World Congress on
Novel Trends and Advances in Biotechnology

Biography:

Sonali Bhakta Ph.D. Student, , Department of  Bioscience and Biotechnology, Japan Advanced Institute of Science and Technology, Japan

 

Abstract:

Editing of mutated gene can be a possible means of treatment for genetic diseases caused by mutations in the normal codons. Here, I have tried to engineer deaminase domain of AID (Activated Induced Deaminase, a family member of APOBEC) and MS2 system to target specific Cytosine (C) to restore Thymine (T) that has been caused by the T to C mutations. For this catalytic domain of AID deaminase has been fused with RNA binding protein MS2, which binds to MS2-RNA. Guide RNA was designed complementary to target RNAs. Thus AID deaminase domain was carried out to desired editing site to convert C to U. As a target, Blue Fluorescence Protein (BFP) gene was prepared by mutating at 199 nucleotide of GFP. MS2 system has the ability to convert mutated codon (CCA) to normal codon (CTA) in cellular system (e.g., HEK 293).
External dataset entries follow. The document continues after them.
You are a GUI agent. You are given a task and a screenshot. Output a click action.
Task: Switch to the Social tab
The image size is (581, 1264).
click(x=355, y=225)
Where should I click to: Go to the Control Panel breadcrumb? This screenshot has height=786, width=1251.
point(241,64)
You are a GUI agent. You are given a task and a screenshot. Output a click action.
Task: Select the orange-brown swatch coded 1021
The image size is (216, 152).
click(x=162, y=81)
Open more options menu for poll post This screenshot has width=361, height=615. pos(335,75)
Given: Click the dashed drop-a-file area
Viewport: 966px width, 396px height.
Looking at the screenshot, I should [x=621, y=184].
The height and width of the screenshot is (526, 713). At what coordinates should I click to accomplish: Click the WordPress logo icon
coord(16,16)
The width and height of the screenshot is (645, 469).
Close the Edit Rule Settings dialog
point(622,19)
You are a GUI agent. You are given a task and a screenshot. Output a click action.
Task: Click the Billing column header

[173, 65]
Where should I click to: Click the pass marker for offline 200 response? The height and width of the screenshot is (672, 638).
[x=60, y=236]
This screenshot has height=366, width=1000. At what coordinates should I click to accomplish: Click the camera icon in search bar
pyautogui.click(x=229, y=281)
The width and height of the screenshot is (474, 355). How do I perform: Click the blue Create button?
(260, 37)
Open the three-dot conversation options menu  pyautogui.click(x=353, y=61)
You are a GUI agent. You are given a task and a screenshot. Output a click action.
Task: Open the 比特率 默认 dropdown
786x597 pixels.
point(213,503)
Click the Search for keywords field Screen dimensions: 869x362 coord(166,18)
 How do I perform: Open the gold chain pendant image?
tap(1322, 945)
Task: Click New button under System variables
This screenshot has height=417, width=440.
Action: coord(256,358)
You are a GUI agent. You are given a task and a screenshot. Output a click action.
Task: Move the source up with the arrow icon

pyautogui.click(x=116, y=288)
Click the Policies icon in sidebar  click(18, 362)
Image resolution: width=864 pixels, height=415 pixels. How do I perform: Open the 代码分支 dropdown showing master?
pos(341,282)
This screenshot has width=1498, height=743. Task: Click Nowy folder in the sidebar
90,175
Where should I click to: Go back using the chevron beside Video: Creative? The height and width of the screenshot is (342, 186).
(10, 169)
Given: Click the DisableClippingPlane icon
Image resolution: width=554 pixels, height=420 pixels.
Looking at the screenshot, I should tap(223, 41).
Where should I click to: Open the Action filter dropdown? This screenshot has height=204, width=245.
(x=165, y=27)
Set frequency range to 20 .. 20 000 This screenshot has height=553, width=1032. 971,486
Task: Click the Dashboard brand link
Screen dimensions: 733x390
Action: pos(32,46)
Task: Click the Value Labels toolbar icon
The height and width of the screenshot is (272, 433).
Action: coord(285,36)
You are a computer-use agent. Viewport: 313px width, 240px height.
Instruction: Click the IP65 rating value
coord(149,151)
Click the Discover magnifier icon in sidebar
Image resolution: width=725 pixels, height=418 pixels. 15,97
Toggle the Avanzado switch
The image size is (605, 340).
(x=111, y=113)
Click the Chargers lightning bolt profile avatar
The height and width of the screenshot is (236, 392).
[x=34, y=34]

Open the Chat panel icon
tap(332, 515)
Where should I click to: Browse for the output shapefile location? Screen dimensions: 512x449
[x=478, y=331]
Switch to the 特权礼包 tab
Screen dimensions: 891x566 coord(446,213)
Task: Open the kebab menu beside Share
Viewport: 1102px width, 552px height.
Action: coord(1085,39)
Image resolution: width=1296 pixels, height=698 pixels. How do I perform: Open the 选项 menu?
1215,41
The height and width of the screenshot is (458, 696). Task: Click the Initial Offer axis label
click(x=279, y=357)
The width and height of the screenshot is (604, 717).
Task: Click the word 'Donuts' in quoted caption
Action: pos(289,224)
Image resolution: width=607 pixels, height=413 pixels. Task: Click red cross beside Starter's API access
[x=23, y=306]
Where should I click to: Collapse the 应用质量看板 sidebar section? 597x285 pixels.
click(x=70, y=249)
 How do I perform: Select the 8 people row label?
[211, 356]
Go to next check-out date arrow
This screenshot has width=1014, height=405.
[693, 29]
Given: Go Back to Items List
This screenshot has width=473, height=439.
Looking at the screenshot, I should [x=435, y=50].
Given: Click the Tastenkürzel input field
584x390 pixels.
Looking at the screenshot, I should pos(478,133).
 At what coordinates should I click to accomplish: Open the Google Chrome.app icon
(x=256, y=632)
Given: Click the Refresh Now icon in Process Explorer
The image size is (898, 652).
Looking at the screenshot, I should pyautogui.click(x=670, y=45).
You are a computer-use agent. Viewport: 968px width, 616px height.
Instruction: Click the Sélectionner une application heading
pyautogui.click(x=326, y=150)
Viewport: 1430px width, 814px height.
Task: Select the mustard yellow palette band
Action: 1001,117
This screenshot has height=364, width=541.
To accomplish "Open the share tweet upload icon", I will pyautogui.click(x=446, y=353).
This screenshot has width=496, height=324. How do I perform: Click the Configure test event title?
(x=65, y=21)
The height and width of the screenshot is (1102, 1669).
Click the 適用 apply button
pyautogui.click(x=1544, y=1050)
The system converted CCA to CTA (conversion of cytidine to uridine transforms the BFP gene into the GFP gene) and turned on green fluorescence. cDNA was synthesized from positive cells followed by RNA extraction and PCR-RFLP was done by using BtgI restriction enzyme. The unedited BFP gave the fluorescence in the microscopic observation, remained uncut and edited were cut, also provide the green fluorescence expression by microscopic observation. Final confirmation was done by the Sanger’s sequencing analysis where the restored one also gave the peak as the wild type “CTACGG” which was “CCACGG” in case of the mutated one (BFP).

Successful artificial editing of RNA in vivo by MS2 system can pioneer genetic code restoration therapy including stop-codon read through therapy for various genetic diseases.